◆ Work instructions ◆
Sort through the listing below and keep each line with the word "electrónico". Copy those.
(Beginning of Supplied material)
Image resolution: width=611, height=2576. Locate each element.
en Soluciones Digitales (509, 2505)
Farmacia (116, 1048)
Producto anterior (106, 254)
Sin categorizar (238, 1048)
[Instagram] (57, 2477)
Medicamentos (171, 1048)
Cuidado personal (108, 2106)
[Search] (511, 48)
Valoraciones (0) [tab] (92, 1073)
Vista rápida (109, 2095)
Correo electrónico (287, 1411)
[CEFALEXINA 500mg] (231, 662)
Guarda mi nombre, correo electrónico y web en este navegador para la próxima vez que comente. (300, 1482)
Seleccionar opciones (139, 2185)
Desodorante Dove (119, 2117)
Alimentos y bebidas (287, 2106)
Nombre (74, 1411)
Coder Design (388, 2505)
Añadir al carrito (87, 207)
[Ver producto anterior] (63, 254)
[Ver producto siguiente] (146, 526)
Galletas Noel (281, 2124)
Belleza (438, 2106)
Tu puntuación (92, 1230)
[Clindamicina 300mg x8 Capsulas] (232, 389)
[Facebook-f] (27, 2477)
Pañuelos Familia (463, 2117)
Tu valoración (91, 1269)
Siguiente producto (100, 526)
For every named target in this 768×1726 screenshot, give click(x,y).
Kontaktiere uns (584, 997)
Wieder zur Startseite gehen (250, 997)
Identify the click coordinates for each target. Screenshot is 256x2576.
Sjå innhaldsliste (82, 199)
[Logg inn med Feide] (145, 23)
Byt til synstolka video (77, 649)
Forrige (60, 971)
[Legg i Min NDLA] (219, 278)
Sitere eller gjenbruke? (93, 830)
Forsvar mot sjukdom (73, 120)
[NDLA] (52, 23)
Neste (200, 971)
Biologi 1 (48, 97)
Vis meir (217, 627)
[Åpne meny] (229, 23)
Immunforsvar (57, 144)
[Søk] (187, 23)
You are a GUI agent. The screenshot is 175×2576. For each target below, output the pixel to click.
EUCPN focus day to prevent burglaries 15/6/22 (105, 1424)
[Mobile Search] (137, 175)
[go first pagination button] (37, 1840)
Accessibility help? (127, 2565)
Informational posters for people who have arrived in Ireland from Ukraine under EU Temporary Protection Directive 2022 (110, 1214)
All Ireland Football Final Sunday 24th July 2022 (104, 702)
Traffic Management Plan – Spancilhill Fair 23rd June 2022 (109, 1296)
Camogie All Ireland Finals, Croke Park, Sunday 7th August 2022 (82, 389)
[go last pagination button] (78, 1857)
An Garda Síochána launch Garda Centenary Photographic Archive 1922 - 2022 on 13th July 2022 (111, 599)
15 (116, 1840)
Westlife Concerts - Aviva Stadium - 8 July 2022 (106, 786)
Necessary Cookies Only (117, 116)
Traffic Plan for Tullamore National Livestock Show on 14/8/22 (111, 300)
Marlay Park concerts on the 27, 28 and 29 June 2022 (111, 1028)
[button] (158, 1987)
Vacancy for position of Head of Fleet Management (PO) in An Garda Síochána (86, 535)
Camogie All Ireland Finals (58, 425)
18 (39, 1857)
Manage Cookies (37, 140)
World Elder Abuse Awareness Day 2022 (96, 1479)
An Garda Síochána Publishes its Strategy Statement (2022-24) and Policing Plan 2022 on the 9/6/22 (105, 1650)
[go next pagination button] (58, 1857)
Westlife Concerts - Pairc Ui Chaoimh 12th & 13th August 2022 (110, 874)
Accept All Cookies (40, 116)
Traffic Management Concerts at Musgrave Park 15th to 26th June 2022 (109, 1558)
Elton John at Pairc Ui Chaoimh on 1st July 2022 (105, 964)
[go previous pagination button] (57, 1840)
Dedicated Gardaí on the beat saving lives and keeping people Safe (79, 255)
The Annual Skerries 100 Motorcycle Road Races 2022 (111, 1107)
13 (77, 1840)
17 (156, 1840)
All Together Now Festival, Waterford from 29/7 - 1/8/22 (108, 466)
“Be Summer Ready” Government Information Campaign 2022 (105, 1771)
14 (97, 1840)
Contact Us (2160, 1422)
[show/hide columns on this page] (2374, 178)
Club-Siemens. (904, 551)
(End of Supplied material)
◆ Result for this task ◆
Correo electrónico (287, 1411)
Guarda mi nombre, correo electrónico y web en este navegador para la próxima vez que comente. (300, 1482)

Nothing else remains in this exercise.